Ticks causing Lyme disease frequently transfer the disease to human through a bite on the ankle or lower leg region. If you have been bit by a tick that did transfer the disease, a small raised lesion initially appears at the site of the bite. This small bump will then spread to for a ring of redness with a central area of clearing that may be the color of normal skin or slightly blue. This bulls-eye shaped lesion is a characteristic of Lyme disease called “erythema migrans”. Symptoms that occur along with the rash in the initial stage of Lyme disease that occurs days to weeks after the tick bite resemble the flu. If the disease is not caught early, typically by knowledge of being bit by a tick or the appearance of a bulls-eye rash that is most commonly seen on the ankles and legs, it may progress to the brain and heart. Preventative measures should be taken when going into the woods to avoid tick bites. Using tick-repellent bug spray and wearing appropriate shoe gear and pants to keep the feet and ankles protected can help avoid bites.

Even if you don’t own a dog or cat, a visit to Alum Creek State Park Beach or other Columbus area beaches can cause you to acquire bites on your feet and ankles from an unlikely suspect this summer. The same fleas the bite pets will also humans, and these fleas can be found at beaches. These bites typically occur in a linear pattern of three or four bites on the foot and ankle as the flea “samples” several areas while feeding. Raised bumps will occur that may have a center that bleeds. These bumps are extremely itchy and irritating to the flea’s victim. Topical medications can be prescribed to lessen the itchiness until the bumps resolve if your podiatrist diagnoses you with this type of bite. Excessive scratching of an irritated bite can lead to open wounds and infection and should be avoided.
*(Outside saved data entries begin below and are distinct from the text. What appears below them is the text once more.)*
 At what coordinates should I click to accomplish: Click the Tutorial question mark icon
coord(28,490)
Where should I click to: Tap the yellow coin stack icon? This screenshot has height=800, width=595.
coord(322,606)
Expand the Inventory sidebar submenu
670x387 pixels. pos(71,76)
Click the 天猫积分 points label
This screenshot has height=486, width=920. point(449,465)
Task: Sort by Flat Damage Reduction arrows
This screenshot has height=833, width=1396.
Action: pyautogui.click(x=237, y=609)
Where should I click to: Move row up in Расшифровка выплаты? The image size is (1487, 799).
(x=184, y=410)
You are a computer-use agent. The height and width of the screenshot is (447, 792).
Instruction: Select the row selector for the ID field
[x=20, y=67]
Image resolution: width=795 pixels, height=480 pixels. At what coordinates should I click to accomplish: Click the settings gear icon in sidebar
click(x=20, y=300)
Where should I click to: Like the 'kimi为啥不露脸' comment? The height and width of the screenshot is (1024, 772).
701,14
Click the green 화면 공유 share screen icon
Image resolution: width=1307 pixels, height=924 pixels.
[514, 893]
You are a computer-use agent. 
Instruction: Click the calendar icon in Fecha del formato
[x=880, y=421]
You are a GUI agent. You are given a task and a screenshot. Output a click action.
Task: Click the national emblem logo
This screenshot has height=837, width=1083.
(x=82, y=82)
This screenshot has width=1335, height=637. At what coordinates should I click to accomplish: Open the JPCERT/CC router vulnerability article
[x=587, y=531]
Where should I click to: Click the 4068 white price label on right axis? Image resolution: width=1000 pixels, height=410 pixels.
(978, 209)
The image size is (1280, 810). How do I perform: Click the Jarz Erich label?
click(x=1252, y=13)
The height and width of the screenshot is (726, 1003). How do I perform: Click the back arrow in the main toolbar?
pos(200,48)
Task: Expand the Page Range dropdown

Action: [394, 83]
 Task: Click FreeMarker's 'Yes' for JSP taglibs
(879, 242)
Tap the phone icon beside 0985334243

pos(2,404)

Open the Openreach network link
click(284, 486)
While these are only two types of bites that commonly occur on the foot and ankle with increased frequency in summer months, many others exist. Regular self-examination of your feet can help catch a more serious bite, such as from a lyme-disease carrying tick, early on in the disease process. If irritating rashes, bites or unusual swelling are found on the feet contact your podiatrist to obtain a correct diagnosis and learn how to treat the irritation and avoid future bites.

Please visit for more information or call 614-885 FEET (3338) to schedule an appointment with a podiatrist in Columbus, OhioColumbus Podiatry & Surgery is located on the North side of Columbus, Ohio near Worthington.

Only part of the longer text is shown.